The other day I read in the paper where Brickstreet no longer wishes to cover state agencies because the claims exceed the premium dollars. Hmmm. Normally that would result in a premium increase request not a desire to walk away from a large part of a company’s customer base. Wonder if anything else is going on?
I speculate as follows. Brickstreet is presently a mutual not a stock company. This means it is owned by its policyholders not by shareholders. On occasion mutuals convert to stock companies which then leaves the policyholders as just that – customers – and the ownership with its benefits flows to the shareholders. If Brickstreet were to be sold now to a larger insurance company that would require the approval of the policyholders/owners (West Virginia being probably the largest one) and if approved the dollars would go to these policyholders/owners.
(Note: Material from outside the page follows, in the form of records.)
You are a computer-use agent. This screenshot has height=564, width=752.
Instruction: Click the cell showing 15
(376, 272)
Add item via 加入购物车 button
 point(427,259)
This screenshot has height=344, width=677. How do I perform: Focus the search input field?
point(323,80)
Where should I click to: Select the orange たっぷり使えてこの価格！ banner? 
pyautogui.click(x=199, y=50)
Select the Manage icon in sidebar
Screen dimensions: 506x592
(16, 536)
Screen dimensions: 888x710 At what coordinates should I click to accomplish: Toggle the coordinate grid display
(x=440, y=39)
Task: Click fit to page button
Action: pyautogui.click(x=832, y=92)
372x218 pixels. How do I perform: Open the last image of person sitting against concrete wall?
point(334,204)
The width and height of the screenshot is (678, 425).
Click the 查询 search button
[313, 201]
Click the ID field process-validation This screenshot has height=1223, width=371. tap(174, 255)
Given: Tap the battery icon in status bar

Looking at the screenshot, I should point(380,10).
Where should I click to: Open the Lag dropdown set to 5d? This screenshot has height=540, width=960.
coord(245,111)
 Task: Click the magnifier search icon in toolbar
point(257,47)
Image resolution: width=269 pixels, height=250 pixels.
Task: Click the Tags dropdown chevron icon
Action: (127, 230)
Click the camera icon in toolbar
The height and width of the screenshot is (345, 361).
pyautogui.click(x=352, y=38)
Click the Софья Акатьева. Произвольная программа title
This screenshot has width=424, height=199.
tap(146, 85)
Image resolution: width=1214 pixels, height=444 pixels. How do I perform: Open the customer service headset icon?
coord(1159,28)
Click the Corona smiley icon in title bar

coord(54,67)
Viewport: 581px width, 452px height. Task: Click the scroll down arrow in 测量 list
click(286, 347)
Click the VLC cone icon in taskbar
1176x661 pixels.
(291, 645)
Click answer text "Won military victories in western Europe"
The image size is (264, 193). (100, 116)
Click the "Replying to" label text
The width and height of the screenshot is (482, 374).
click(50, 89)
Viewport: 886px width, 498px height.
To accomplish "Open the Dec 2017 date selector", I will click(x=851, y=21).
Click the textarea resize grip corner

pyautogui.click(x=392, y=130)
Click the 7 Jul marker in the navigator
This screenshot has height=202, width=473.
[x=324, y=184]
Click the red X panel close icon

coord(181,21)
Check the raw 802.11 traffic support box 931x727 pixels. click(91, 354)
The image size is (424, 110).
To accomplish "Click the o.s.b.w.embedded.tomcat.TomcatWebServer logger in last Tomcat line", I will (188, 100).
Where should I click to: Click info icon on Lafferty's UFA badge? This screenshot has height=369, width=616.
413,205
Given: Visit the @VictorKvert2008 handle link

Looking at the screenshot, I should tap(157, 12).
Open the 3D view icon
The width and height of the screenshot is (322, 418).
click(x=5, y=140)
Now if Brickstreet can “dump” state agencies then it can convert to a stock company and the approval process would not include the scrutiny of a “big dog” owner like the state. Most policyowners would probably go ahead and approve the conversion since no one would have much of a vested interest in studying the proposal, hiring experts or negotiating for a better deal.
Once the conversion is approved, customarily stock options are issued to insiders. Then if the company is sold the insiders walk away with a “ton” of cash.
Something for the Legislature to consider and be aware of it seems to me.
This is just speculation on my part but I have to wonder.